## Work to do:
#1 In the article below on transcribing Japanese in Esperanto, how is Tokyo spelled when long vowels are marked with a circumflex?
#2 From the article on transcribing Japanese in Esperanto, list every spelling of Tokyo given as a way to handle long vowels, with the method each one uses.
#3 Write the next part of the article on transcribing Japanese in Esperanto, continuing after its final sentence.
----- Text to read
= Transcription of the Japanese language in Esperanto =

Esperantists often use non-Esperanto transcriptions, such as Hepburn and Kunrei, to transcribe the Japanese language in the Esperanto alphabet. However, the need for a transcription in the Esperanto alphabet is essential for non-Japanese speaking Esperantists to be able to pronounce words.

== Summary ==
There are two well-known transcription systems of Japanese in Latin alphabet: Hepburn and Kunrei. However, there is no official Esperanto transcription for Japanese. This page presents one of the unofficial methods of transcription.

== Transcription ==
Most books on Esperanto published in Japan provide tables for transcription. In 2012, a book by Kenichi Fujimaki, called Revised Esperanto Grammar (まるごとエスペラント文法 改訂版) explains one way of transcription, however, as far as 1923, Yoshimi Ishiguro writes his Beginning Esperanto Textbook (初等エスペラント教科書) explaining a transcription, however the remaining digital copies of his works are barely readable, so they are not included in this article.

=== Double consonant ===
The symbol "っ" / "ッ" is not actually transcribed, but instead, indicated by doubling the following consonant. For example, さっぽろ is transcribed as "Sapporo".

According to Hepburn:
- c → tc (ts → tts)
- ĉ → tĉ (ch → tch)
- ŝ → sŝ (sh → ssh)

According to Kunrei:
- c → cc (t → tt)
- ĉ → ĉĉ (ty → tty)
- ŝ → ŝŝ (sy → ssy)

=== Long vowels ===
These are various methods of transcribing the word Tokyo (とうきょう, kanji: 東京):
- Tōkjō : Indicated by a macron.
- Tokjo : No indication.
- Tôkjô : Indicated by a circumflex.
- Toukjou or Toŭkjoŭ: Indicated by the use of an ou for a long o sound, and a ŭ for a long u sound.
- Tookjoo: Indicated by doubling the vowels.

=== Diphthongs ===
The Japanese vowel i is changed to j and the vowel u is changed to ŭ for Esperanto transcription.
----------
----- Data provided
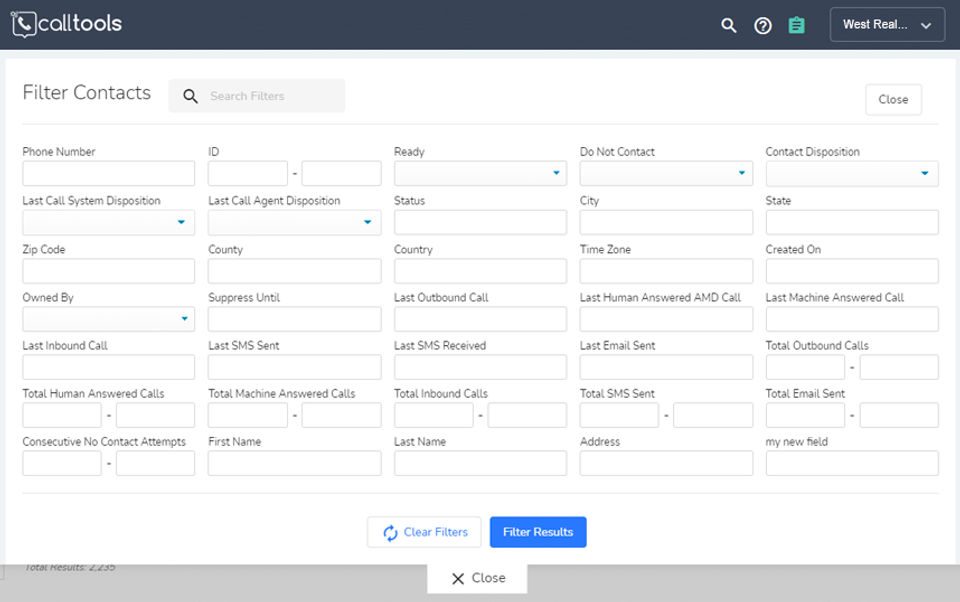The image size is (960, 602).
Task: Open the search magnifier in top bar
Action: tap(729, 25)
----------
## The answers:
#1 Tôkjô

#2
- Tōkjō: a macron marks the long vowel.
- Tokjo: the long vowel is not marked.
- Tôkjô: a circumflex marks the long vowel.
- Toukjou or Toŭkjoŭ: ou stands for a long o sound, and ŭ for a long u sound.
- Tookjoo: the vowel is doubled.

#3
- ai → aj
- ei → ej
- oi → oj
- ui → uj
- au → aŭ
- eu → eŭ
- ou → oŭ
- ue → ŭe

=== Consonants ===
If there is a じ (ji) before an ん (n) in a word, it must be written as ĝi. Otherwise, either ĵi or ĝi can be used.
- "Ĝiŝin" (じしん, 地震, earthquakes)
- "Buridĝi" (ブリッジ, contract bridge)
- "Kanĝi" (かんじ, 漢字, kanji)
- "Fuĵi-san" (ふじさん, 富士山, Fuji, Note: さん is a separate word, ĵ can be used)
When the syllable ず/づ is used at the beginning of a word, it is mostly transcribed as dzu, directly from Hepburn; but if the syllable is anywhere else in the word, it is mostly transcribed as zu.
- Kazu (かず, number)
- Manazuru (まなづる)
- Dzuke (づけ)
- Dzumen (ずめん, drawing)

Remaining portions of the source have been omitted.